The book is split into two sections, each comprising several chapters. Section 1 provides a framework. Initially the scene is set with a discussion about recent health care policy with regard to coronary heart disease.

The following chapters deal with history taking, examination and differential diagnosis. Section two is comprised of 10 chapters dealing with specific conditions which commonly present with chest pain ranging from acute coronary syndrome to herpes zoster.

The chapters are all laid out in the same systematic fashion, and each finishes with a table of key learning points.

The writing is clear and concise, and hence it is both easy and enjoyable to read. The book is also beautifully referenced. The descriptions of the symptoms and signs of how the various conditions present is largely evidence-based, which makes a refreshing change from the descriptions in the medical textbooks of old.

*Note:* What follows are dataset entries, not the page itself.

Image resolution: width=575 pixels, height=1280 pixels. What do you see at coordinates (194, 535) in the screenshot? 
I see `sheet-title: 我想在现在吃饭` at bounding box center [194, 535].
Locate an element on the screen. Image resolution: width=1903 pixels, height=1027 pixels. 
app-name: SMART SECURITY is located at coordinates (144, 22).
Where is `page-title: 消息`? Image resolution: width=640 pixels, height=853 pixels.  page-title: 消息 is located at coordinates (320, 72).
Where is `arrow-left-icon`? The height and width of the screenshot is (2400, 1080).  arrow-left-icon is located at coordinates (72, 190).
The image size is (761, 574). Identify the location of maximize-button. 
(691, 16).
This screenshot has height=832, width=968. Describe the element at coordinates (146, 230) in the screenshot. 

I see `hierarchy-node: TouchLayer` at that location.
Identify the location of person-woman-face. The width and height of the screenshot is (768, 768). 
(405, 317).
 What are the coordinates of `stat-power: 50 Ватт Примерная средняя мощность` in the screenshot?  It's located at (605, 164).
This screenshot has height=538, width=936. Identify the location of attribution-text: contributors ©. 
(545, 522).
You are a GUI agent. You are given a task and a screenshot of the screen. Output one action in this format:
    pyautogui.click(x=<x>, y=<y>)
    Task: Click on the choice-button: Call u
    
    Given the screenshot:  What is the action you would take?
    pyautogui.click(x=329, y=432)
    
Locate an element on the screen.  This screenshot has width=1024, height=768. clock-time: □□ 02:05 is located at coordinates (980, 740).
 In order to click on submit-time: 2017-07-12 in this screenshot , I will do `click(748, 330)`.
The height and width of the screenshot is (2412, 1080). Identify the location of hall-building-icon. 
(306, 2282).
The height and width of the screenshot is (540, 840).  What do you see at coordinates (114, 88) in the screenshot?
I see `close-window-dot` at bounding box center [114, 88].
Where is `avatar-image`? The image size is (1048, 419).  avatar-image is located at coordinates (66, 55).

We learn that aortic dissection does not commonly present with a tearing back pain, and we are given a diagram comparing the pain radiation between the oesophagus and the heart.

However, the book is written largely from a secondary care perspective, with a lot of information about investigations and further management which would not be undertaken in primary care.

Worthy of particular mention is the chapter entitled ‘Analysing the presentation of women with chest pain'.

This looks at why older women have higher mortality rates from coronary heart disease than men, and at how clinical presentation can differ between the genders.

Did you know that the initial symptom in at least half of women with myocardial infarction can be shortness of breath? This chapter should be essential reading for all GPs, but I certainly learned from much of the rest of the book too.